Linda virus was proposed as Pestivirus L based on the discovery in 2015 of a novel pestivirus in a piglet farm in Styria, Austria. During this outbreak, piglets exhibited severe lateral shaking and were unable to suck milk, with elevated preweaning death rates. The newly discovered virus was provisionally termed lateral shaking inducing neuro-degenerative agent and caused severe hypomyelination in the white matter of the spinal cord inducing congenital tremors (CT) (Table 3) [104]. The genome sequence (GenBank NC035432) reveals that LindaV is genetically related to another newly discovered pestivirus, termed Bungowannah virus (BuPV, Pestivirus F), which was isolated from diseased pigs in a large pig holding in Australia in 2005 [105]. Of note and differently from LindaV, BuPV cannot induce congenital tremor [105].

Table 3

Scientific studies describing the gross and histological lesions and diagnostic methods applied for Linda virus identification.

Study	Gross Lesions	Histopathology	Diagnostic Method(s)
Lamp et al., 2017[104]	No specific gross lesions	Hypomyelination in the white matter of the spinal cord	RT-PCR, IHC
Kiesler et al., 2022 [110]	No specific gross lesions	Brain and spinal cord perivascular lymphoplasmacellular infiltrations	RT-PCR, IHC

RT-PCR: real-time PCR; IHC: immunohistochemistry.

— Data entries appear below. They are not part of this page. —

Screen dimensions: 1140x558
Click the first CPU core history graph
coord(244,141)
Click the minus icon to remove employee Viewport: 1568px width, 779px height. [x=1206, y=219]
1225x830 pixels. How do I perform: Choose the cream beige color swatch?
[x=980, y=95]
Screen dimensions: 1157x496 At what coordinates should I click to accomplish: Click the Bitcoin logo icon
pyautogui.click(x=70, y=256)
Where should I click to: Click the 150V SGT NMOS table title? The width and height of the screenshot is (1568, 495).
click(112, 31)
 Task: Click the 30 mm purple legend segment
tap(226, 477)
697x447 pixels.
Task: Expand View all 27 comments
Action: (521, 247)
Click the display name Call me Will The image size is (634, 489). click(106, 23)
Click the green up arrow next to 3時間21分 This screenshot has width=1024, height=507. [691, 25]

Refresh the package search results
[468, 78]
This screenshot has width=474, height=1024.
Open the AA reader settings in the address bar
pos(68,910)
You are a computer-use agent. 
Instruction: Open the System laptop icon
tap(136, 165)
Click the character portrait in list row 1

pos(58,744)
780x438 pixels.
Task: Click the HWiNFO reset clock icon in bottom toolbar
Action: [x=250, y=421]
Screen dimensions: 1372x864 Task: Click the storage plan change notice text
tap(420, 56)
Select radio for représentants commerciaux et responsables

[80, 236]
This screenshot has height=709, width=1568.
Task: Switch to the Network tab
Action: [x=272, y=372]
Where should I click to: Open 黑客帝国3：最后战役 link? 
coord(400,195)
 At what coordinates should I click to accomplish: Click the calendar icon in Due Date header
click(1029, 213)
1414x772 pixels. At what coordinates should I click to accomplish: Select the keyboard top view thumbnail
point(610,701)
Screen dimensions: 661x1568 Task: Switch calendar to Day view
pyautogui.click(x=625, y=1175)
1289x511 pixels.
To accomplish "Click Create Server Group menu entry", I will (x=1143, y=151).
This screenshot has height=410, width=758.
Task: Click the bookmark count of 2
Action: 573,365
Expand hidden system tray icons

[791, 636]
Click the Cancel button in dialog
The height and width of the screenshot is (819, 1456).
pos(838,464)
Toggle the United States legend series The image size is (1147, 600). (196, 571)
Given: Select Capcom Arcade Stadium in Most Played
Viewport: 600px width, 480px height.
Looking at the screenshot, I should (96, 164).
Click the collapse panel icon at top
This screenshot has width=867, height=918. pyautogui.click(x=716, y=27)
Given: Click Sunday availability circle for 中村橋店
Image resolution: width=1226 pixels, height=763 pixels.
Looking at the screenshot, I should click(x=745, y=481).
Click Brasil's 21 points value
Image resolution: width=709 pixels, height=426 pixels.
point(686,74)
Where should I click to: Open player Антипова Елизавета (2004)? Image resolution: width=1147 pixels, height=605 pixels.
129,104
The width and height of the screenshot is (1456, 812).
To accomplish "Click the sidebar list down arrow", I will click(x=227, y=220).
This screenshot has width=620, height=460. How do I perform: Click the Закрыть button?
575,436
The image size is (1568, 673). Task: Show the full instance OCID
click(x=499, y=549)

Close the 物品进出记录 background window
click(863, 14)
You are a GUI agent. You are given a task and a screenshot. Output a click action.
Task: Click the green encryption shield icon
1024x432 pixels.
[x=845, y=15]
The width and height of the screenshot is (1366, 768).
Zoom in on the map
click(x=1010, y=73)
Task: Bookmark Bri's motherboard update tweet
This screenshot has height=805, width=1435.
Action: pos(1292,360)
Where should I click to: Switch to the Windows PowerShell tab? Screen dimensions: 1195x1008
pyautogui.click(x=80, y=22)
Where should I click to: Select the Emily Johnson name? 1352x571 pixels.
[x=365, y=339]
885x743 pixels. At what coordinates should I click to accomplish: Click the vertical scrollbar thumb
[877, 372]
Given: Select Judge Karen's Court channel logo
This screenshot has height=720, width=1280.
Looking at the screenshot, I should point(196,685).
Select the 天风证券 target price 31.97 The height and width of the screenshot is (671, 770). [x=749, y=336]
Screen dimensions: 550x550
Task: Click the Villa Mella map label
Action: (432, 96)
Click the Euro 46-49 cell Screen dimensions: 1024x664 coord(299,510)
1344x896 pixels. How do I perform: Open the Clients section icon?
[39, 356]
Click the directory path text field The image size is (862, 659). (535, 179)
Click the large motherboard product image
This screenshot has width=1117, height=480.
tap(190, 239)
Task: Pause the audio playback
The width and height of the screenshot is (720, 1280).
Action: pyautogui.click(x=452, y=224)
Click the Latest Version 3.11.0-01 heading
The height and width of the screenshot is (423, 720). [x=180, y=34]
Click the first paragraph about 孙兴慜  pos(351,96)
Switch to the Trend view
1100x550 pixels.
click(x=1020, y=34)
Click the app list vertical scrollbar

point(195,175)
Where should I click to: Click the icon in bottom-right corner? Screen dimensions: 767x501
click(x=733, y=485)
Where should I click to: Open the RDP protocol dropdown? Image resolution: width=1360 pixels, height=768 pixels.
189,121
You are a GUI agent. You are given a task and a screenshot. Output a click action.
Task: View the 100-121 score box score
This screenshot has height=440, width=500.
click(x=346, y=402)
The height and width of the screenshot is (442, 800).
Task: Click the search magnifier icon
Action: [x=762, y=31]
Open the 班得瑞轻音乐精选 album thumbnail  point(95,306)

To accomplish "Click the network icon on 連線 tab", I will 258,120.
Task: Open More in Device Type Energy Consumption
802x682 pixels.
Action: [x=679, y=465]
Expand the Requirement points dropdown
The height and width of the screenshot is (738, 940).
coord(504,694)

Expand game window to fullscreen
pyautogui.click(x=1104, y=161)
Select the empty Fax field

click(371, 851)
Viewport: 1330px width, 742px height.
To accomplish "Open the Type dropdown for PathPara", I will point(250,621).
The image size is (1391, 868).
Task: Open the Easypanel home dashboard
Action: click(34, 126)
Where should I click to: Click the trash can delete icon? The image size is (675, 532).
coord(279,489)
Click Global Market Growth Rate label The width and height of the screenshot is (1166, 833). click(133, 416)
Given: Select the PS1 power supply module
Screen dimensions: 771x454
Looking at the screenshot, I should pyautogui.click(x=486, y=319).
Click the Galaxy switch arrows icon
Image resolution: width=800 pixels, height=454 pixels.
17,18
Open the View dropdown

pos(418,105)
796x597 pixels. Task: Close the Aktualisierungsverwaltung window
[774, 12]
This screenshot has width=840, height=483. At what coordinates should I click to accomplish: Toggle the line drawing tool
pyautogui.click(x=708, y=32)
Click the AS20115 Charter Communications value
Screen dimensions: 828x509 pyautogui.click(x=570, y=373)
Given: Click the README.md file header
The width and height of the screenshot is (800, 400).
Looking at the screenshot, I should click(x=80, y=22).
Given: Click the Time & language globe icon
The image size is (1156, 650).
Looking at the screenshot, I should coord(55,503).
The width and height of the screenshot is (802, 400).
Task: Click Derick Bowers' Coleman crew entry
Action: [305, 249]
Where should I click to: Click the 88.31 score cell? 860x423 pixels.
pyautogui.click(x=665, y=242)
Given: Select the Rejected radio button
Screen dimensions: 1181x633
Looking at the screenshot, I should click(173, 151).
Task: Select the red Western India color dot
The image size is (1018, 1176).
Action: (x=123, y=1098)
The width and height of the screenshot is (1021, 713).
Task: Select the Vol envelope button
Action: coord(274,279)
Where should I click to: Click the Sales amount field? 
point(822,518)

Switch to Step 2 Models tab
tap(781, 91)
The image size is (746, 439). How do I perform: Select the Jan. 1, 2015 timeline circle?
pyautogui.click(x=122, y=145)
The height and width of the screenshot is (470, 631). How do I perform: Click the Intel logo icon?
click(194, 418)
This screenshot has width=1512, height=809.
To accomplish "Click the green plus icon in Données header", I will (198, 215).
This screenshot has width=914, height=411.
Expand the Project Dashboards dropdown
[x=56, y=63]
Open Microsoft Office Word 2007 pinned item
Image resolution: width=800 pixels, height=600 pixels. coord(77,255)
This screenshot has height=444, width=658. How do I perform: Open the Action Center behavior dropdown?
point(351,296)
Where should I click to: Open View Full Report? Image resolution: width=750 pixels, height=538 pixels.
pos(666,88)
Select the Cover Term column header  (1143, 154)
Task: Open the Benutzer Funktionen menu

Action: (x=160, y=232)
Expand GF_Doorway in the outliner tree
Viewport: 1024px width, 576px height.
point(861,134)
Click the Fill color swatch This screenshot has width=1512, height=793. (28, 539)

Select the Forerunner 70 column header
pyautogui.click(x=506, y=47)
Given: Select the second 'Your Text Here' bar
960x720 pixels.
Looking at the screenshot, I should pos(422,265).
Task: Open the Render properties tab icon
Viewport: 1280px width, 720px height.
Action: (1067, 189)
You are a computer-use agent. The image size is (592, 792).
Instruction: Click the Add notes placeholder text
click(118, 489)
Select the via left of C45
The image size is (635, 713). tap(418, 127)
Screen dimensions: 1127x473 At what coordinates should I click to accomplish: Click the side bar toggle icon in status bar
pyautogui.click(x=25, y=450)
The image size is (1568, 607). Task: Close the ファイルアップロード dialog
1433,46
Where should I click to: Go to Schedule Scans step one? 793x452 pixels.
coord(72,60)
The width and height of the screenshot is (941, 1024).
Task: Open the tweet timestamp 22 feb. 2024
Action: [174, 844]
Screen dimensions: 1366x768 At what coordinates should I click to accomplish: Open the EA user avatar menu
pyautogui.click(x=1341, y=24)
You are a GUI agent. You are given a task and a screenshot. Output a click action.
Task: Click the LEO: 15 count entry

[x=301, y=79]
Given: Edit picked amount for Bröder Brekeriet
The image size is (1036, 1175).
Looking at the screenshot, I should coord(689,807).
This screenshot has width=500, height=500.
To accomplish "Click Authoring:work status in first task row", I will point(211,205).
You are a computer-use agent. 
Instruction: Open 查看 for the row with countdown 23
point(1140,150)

So far, epidemiological studies performed in Germany and Switzerland regarding the prevalence of LindaV RNA in porcine serum samples tested negative [106,107].

Interesting, infections of immunocompetent piglets with LindaV result in temporary viremia with a quick seroconversion, although the virus persisted in the tonsil and lymphoid organs and was still detectable after 21 days [108]. However, no clinical signs nor macroscopic nor histological lesions were observed in challenged animals [108].

Up to now, LindaV has been detected with a 0.7% seroprevalence at the farm level in Austria [109]. Interestingly, clinical signs of congenital tremors had never been observed on that farm, even if a novel, genetically related LindaV strain (LindaV strain Austria2) was isolated [109].

Recently, Kiesler and colleagues reported a novel LindaV strain (LindaV strain Austria3) in a farrow-to-finish farm in Carinthia, Austria. The authors described reproductive disorders in sows and gilts (i.e., abortions, neonatal deaths, stillborn, and mummified piglets) followed by signs of congenital tremors in 20 litters [110]. No specific gross lesions were observed in examined organs, while multifocal scattered and perivascular lymphoplasmacellular encephalitis and myelitis (Table 3). Furthermore, LindaV was detected in the cytoplasm of neurons by IHCusing pestivirus E2-specific monoclonal antibody, but not related to inflammatory lesions [110].

Based on the reported literature and the detection method mostly based on LindaV-Specific RT-qPCR Assay, Linda V seems to be confined in Austria, while no other outbreaks have been reported in other locations [104,108,109,110].

5. Conclusions

Emerging swine viral diseases continue to challenge the global swine population. Despite the majority of these viruses being omnipresent in swine populations, the limited knowledge of the pathogenesis and related gross and histological lesions limited the likelihood of the development of data-based control strategies aimed to limit the potentially great impact on the swine industry. In this paper, we reviewed and summarized the main pathological findings related to Senecavirus A, Torque teno sus virus, and Linda virus, suggesting a call for further multidisciplinary studies aimed to fill this lack of knowledge and better clarify the potential role of those viral diseases.